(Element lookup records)
━━━━

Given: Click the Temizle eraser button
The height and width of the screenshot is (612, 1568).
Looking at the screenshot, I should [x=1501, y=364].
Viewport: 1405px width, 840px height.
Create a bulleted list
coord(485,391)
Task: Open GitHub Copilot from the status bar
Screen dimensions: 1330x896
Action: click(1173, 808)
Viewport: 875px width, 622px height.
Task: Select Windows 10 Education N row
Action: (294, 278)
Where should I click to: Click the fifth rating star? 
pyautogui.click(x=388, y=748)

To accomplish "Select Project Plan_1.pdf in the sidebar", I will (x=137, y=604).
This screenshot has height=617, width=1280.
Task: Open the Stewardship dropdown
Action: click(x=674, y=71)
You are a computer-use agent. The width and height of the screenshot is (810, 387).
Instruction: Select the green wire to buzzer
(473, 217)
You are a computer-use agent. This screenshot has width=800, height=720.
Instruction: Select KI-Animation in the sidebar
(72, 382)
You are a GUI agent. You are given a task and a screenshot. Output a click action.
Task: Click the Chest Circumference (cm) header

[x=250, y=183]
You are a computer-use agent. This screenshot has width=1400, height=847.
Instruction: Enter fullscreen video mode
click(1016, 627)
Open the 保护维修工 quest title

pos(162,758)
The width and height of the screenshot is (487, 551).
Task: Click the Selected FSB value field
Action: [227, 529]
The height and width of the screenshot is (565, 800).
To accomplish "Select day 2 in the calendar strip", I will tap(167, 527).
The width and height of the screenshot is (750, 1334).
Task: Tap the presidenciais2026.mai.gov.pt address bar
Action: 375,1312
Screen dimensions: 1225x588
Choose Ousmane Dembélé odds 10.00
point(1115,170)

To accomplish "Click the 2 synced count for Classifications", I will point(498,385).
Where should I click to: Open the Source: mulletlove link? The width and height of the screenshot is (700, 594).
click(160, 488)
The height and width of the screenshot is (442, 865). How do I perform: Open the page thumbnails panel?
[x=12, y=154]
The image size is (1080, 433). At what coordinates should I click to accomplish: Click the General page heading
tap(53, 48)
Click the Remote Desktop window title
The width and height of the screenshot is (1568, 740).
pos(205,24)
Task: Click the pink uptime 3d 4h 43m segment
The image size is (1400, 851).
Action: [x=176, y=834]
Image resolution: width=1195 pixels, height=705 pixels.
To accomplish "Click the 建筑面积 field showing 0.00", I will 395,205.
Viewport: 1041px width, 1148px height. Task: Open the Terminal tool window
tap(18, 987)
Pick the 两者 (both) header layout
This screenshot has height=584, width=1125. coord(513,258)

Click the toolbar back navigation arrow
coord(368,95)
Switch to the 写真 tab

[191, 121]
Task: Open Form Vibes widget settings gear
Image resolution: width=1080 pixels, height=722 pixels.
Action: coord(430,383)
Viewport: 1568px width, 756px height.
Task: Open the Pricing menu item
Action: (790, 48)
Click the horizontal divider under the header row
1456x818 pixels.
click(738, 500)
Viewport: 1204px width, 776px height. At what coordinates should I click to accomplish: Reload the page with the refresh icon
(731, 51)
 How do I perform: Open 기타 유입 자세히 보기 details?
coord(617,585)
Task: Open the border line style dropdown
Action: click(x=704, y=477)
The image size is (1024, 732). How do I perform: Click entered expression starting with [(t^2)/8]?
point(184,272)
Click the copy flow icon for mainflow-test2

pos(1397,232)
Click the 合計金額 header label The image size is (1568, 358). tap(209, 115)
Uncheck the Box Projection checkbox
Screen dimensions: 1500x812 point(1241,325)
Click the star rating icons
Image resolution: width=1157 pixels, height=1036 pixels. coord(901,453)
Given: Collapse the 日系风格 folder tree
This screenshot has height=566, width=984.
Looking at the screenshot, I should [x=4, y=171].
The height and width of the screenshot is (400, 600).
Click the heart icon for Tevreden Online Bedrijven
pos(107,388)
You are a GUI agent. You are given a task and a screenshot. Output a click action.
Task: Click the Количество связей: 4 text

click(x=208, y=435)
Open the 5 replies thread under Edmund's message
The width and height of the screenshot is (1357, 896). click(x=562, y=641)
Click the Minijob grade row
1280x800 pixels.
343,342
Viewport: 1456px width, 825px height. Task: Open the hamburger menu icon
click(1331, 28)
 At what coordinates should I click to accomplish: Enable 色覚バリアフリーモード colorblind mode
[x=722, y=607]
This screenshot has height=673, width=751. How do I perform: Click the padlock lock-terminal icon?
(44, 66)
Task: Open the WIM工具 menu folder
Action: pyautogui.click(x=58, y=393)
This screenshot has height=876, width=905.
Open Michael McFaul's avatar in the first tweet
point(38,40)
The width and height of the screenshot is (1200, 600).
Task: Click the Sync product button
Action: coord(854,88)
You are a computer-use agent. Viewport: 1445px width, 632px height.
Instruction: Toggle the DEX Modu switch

━━━━

Repeat the material word for word, from its first line through the line that contains "tap(53, 48)", including that line.

[Final answer]
Given: Click the Temizle eraser button
The height and width of the screenshot is (612, 1568).
Looking at the screenshot, I should [x=1501, y=364].
Viewport: 1405px width, 840px height.
Create a bulleted list
coord(485,391)
Task: Open GitHub Copilot from the status bar
Screen dimensions: 1330x896
Action: click(1173, 808)
Viewport: 875px width, 622px height.
Task: Select Windows 10 Education N row
Action: (294, 278)
Where should I click to: Click the fifth rating star? 
pyautogui.click(x=388, y=748)

To accomplish "Select Project Plan_1.pdf in the sidebar", I will (x=137, y=604).
This screenshot has height=617, width=1280.
Task: Open the Stewardship dropdown
Action: click(x=674, y=71)
You are a computer-use agent. The width and height of the screenshot is (810, 387).
Instruction: Select the green wire to buzzer
(473, 217)
You are a computer-use agent. This screenshot has width=800, height=720.
Instruction: Select KI-Animation in the sidebar
(72, 382)
You are a GUI agent. You are given a task and a screenshot. Output a click action.
Task: Click the Chest Circumference (cm) header

[x=250, y=183]
You are a computer-use agent. This screenshot has width=1400, height=847.
Instruction: Enter fullscreen video mode
click(1016, 627)
Open the 保护维修工 quest title

pos(162,758)
The width and height of the screenshot is (487, 551).
Task: Click the Selected FSB value field
Action: [227, 529]
The height and width of the screenshot is (565, 800).
To accomplish "Select day 2 in the calendar strip", I will tap(167, 527).
The width and height of the screenshot is (750, 1334).
Task: Tap the presidenciais2026.mai.gov.pt address bar
Action: 375,1312
Screen dimensions: 1225x588
Choose Ousmane Dembélé odds 10.00
point(1115,170)

To accomplish "Click the 2 synced count for Classifications", I will point(498,385).
Where should I click to: Open the Source: mulletlove link? The width and height of the screenshot is (700, 594).
click(160, 488)
The height and width of the screenshot is (442, 865). How do I perform: Open the page thumbnails panel?
[x=12, y=154]
The image size is (1080, 433). At what coordinates should I click to accomplish: Click the General page heading
tap(53, 48)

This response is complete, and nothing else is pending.